A proof-of-concept CL has demonstrated that the implementation in Zircon and in debug_agent is straightforward.

Performance

This design has very little impact on system performance. In the common case of there not being a running debug_agent, the zx_thread_raise_exception will return early after walking to the root of the task hierarchy and noticing that there is no one listening on a debugger exception channel.

Conversely, if there are many debug_agent instances running in the system, this mechanism will deliver this notification to each of them efficiently.

This codepath has already been optimized for both these cases because the same mechanism is used to notify debug_agent of other common events, such as starting a process.

Ergonomics

The approach described in this RFC is not particularly ergonomic. For example, Starnix needs to remember to raise the appropriate type of exception whenever it changes the name of a process. A more ergonomic design would be for Zircon to raise this exception automatically whenever the process name changes. However, that approach is difficult because the process name can be changed from any thread in the system that has a handle to the process. Zircon does not have a mechanism to raise an exception from a remote thread, and adding such a mechanism would add significant complexity to Zircon (e.g., to check for pending exceptions before returning to userspace).

Backwards Compatibility

The design described in this document is backwards compatible with the existing system.
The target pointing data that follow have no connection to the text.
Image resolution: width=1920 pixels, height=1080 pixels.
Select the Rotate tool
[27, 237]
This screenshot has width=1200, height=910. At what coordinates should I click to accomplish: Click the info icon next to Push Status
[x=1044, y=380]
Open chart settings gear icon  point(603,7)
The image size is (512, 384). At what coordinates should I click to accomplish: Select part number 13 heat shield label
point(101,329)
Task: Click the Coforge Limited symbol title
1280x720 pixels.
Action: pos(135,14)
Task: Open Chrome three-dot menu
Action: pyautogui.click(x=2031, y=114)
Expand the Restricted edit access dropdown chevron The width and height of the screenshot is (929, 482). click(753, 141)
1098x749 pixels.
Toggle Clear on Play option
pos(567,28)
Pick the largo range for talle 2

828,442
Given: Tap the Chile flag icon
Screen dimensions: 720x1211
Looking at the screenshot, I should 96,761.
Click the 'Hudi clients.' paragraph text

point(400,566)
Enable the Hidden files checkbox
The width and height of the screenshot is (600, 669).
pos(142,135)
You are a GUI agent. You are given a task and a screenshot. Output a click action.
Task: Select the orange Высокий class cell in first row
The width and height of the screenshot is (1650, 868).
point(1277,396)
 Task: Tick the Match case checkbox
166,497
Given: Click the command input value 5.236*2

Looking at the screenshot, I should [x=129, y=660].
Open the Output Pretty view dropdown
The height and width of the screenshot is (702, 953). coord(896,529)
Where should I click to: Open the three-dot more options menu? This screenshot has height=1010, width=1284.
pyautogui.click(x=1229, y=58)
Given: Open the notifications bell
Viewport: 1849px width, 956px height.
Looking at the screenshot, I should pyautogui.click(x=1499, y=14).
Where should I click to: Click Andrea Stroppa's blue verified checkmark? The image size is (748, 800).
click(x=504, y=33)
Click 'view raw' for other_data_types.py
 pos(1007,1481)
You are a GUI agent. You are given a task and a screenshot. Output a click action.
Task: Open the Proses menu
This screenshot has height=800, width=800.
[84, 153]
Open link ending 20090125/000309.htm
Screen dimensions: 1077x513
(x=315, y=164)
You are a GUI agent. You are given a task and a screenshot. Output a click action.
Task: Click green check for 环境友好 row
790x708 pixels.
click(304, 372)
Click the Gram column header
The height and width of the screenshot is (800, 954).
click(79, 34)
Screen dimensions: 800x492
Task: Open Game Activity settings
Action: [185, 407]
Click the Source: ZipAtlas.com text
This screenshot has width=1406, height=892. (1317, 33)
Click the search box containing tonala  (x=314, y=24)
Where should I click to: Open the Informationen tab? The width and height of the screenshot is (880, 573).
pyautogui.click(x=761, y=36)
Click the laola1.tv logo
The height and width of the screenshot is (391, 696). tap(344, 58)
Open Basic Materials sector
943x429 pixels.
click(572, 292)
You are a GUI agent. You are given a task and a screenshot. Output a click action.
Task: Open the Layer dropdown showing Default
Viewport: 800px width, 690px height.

The exceptions that can be generated by zx_thread_raise_exception are clearly marked as user-generated exceptions and have a separate namespace from kernel-generated exceptions. The design also reserves namespace for both future user- and kernel-generated exceptions.

Security considerations

The zx_thread_raise_exception provides a way for userspace to generate exceptions that could not previously be generated, which an attacker could use to manipulate software that is listening for exceptions. This proposal mitigates that risk by constraining user-generated exceptions to having the ZX_EXCP_SYNTH bit set and to a reserved namespace of even those exceptions.

Userspace can already generate some exceptions at the microarchitectural level, for example using the brk and int3 instructions on ARM and Intel, respectively, which means the risk of adding a kernel-mediated mechanism for generating exceptions is also reduced.

Privacy considerations

Although process names could potentially contain privacy-sensitive information, this new mechanism does not provide access to that information to any new process. For example, this design has slightly better privacy properties than a design that carried the new process name along with the exception.

Testing

The new syscall will be tested by a Zircon core test.

The debugger integration will be tested with an integration test.

Documentation

The new syscall will be documented with a syscall manual page, as usual for Zircon system calls. The new exception semantics will also be documented in the Exception Handling concepts page.

Drawbacks, alternatives, and unknowns

We considered a number of alternatives:

Use microarchitectural exception

Rather than adding a syscall to raise an exception, we could use the existing microarchitectural mechanism for raising exceptions (e.g., the brk and int3 instructions). The downside of this approach is that these exceptions are fatal unless handled. We could teach crashsvc to recognize these exceptions, as we do for backtrace requests, but we would prefer not to teach crashsvc about system functionality that is unrelated to crashsvc.

Generate the exception automatically on process name change

Rather than requiring Starnix to call zx_thread_raise_exception after changing the name of a process, we could have Zircon generate the exception automatically whenever the name of a process changes. However, as discussed above, the name of Zircon process can be changed by any thread that has a handle to the process and Zircon lacks a mechanism for generating an exception on a remote thread.

Fortunately, the only cases in which Starnix actually changes the name of a process are ones in which the name change happens on a thread within that process, which means we do not need to solve the problem of generating an exception on a remote thread in order to address the use case at hand.